A tree of limpato
Synonyms: Artocarpus limpato, Prainea cuspidata
Other names: Buruni, ematak, karon, kesusu
Limpato is a very less known but very tasty fruit from the humid tropics of South East Asia. It grows in Peninsular Malaysia, Sumatra, Borneo (Sarawak, Sabah, East-Kalimantan), Moluccas, New Guinea. It grows wild in mixed dipterocarp forests upto 300 m occurring mostly on hill sides.
An evergreen, dioecious canopy tree upto 30 m high, 60 cm girth with grey brown bole, cracking to scaly, and crown width 3.0 to 5.8 m; inner bark is orange with white latex.
Leaves alternate, simple glabrous to hairy below on 10-15 mm petioles; lamina oblong elliptic, obovate elliptic or elliptic, 10-13 cm by 4-13 cm, base cuneate, to rounded, apex mucronulate, penni-veined, 12-14 pairs of lateral leaves, distinct below on 8-22 mm long petioles.

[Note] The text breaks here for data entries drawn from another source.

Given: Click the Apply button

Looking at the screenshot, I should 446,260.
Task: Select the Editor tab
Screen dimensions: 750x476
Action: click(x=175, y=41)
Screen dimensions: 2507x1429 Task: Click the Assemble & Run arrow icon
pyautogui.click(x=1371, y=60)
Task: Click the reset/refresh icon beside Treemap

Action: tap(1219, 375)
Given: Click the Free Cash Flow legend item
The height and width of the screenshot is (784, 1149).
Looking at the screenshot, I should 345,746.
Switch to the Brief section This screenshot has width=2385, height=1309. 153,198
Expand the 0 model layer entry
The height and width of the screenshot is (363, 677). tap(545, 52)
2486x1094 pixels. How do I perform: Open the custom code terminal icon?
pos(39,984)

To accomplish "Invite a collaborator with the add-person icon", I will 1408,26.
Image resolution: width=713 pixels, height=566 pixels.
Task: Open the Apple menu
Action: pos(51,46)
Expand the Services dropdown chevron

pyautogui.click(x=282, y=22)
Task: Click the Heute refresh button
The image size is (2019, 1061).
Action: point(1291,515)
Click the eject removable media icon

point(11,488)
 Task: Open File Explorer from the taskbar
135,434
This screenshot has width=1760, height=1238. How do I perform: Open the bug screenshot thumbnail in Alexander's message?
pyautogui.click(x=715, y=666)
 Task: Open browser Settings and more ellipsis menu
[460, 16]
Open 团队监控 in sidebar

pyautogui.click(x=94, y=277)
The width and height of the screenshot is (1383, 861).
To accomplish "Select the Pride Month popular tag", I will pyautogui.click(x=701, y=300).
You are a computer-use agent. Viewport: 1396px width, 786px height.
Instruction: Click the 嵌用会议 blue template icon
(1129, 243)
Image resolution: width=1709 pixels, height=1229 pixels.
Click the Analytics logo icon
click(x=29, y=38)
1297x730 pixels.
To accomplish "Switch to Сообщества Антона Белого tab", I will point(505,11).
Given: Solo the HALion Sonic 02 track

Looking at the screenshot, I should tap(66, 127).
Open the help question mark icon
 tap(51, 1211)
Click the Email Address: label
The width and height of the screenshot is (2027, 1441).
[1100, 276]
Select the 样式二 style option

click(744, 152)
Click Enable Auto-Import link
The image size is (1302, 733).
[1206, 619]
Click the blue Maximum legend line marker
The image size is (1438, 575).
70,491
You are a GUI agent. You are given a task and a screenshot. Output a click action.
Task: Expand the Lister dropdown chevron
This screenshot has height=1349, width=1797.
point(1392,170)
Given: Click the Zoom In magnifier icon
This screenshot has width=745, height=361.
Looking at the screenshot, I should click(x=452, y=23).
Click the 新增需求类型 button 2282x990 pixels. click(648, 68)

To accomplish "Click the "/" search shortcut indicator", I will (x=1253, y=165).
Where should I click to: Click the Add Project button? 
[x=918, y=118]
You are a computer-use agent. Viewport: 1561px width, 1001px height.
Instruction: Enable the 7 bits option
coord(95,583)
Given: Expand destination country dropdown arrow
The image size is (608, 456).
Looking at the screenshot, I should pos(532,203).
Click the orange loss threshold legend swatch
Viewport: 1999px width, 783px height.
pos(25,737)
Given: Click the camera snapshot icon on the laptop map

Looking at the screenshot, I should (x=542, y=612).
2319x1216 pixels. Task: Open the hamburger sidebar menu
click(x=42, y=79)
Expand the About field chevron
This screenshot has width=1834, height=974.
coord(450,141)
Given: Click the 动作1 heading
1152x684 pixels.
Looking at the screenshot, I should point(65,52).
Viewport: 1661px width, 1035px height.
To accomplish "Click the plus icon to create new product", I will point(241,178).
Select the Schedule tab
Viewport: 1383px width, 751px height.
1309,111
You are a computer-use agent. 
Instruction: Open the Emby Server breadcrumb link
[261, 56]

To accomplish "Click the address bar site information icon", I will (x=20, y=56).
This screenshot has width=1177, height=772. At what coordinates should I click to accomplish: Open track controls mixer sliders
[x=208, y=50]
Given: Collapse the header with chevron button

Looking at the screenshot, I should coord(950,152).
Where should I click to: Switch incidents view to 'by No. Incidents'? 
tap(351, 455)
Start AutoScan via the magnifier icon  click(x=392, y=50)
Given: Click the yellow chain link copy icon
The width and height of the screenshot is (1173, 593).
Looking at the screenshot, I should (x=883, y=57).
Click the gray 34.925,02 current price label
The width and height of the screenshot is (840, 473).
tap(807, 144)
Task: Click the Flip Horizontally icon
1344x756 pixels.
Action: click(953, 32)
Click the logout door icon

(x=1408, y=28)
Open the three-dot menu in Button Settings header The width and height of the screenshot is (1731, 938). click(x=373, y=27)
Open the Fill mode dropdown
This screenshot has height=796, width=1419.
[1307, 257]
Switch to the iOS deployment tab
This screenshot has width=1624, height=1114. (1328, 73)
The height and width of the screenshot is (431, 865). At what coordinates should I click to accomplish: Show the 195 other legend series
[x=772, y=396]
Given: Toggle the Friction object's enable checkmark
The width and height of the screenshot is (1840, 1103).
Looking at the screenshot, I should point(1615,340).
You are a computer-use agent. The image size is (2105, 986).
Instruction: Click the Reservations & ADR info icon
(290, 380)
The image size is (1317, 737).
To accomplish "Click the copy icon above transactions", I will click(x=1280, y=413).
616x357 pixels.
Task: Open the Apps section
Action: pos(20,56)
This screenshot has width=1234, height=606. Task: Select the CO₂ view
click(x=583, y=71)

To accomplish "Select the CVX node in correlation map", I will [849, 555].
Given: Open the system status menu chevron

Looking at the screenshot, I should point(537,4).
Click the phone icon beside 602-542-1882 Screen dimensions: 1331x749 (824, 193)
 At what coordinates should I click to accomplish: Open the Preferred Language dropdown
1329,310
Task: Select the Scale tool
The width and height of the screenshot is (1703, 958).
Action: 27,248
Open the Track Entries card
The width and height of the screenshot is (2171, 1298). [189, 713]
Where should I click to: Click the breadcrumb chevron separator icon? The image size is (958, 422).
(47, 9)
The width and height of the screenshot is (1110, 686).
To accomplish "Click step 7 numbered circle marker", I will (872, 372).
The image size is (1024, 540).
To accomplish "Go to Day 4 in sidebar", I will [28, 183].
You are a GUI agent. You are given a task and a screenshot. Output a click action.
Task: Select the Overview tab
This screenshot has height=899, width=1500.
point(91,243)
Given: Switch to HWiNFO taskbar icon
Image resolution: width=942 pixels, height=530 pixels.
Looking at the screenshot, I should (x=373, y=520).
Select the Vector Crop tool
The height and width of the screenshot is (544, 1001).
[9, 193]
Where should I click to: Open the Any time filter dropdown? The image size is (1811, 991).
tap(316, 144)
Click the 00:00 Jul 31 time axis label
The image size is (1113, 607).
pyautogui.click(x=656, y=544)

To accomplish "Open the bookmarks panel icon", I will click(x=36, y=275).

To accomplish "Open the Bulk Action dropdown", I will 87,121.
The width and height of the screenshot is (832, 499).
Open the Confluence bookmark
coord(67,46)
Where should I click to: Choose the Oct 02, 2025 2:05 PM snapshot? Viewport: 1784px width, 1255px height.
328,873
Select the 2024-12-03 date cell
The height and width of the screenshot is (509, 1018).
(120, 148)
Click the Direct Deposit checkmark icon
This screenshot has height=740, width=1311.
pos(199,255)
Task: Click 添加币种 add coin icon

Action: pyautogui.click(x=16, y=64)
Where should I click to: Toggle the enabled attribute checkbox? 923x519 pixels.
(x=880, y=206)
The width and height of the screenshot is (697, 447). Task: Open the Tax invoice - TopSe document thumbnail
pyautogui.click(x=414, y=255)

Inlorescence unisexual, capitate, heads globbose to sub-globose,
solitary or paired in leaf axils, flowers mixed with numerous pelateclavate or
spathulate interfloral bracts, peranth free enclosing a single stamen or oavay;
male head 15 cm across, globose, periant tubular, 1.4 mm long, perforate with
1.8 mm long stamen and bracts 0.3 mm peltate and ciliate on 3-4 mm long
peduncle; mature female head 3.5 to 4.5 cm across, globose, loosely covered by
numerous flowers and and yellow green spathulate. Ciliate bracts and fruiting
peranths on long, puburulent peduncle 7.5-254 cm.
Seed large, attached laterally near the base of fruiting perianth.
The fruits are edible. They taste a pleasant blend of sweet and tart.
A ripe fruit of limpato
The seeds are eaten in Papua and New Guinea.
Limpato has not been brought under cultivation. The fruits are collected from the wild only.